Barbara pamięta, że inni ratownicy cały czas reanimowali Pawełka.
- Nagle usłyszałam huk helikoptera nade mną. Spojrzałam w górę. Niebo było takie piękne i ten huk helikoptera, taki straszny. Wylądował na łące w sąsiedztwie plebanii. Pawła cały czas reanimowali.
Pamięta też, że po godzinie podeszła do niej pani doktor i powiedziała: - Przepraszam, zrobiliśmy wszystko, co mogliśmy.
Wtedy rzuciła się w stronę Pawła. Nie zwracała uwagi na nic i na nikogo. Biegała, płakała i krzyczała. Pamięta, że policjant próbował ją powstrzymać.
- To jest mój syn. Ja chcę do mojego dziecka.
Wtedy ją przepuścił. Paweł był już przykryty czarnym workiem. Usiadła koło niego, przytuliła go, wyszeptała do ucha, że go bardzo kocha i żeby spał spokojnie. I że zawsze będzie obok niego.

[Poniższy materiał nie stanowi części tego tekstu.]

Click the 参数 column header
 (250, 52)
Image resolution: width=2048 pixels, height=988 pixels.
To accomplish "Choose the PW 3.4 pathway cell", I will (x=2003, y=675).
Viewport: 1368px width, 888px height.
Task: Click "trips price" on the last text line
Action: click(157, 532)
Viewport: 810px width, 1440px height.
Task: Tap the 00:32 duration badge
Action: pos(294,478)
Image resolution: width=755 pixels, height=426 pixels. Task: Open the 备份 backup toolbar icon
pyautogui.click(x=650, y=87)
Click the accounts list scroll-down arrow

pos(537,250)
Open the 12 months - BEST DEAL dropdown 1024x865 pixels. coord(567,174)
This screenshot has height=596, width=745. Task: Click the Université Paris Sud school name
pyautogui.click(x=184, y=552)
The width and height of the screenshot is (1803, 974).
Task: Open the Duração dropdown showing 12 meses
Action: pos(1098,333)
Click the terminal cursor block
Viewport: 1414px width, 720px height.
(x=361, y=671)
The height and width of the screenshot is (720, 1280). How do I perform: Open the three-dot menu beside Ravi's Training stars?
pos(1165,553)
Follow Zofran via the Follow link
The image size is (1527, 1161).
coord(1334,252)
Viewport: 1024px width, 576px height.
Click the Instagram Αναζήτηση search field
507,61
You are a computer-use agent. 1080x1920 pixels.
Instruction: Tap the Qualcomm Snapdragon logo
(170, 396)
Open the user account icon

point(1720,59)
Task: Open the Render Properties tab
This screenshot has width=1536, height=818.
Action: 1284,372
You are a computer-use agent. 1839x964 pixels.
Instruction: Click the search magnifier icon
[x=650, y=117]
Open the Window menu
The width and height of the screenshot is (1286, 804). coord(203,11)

- Trzymaliśmy Pawełka za ręce, mąż z jednej, ja z drugiej strony. I tak siedzieliśmy, tuląc go i patrząc, jak zaczyna puchnąć, robi się zimny, a z nosa, uszu i buzi leci mu krew. Zostaliśmy do momentu, aż przyjechali panowie z zakładu pogrzebowego.
I go zabrali.
Nie tak miało być
Zdjęcia Pawła stoją na komodzie w pokoju gościnnym. Czapka z daszkiem, szara bluza na zamek, Paweł mruży oczy i nieśmiało się uśmiecha.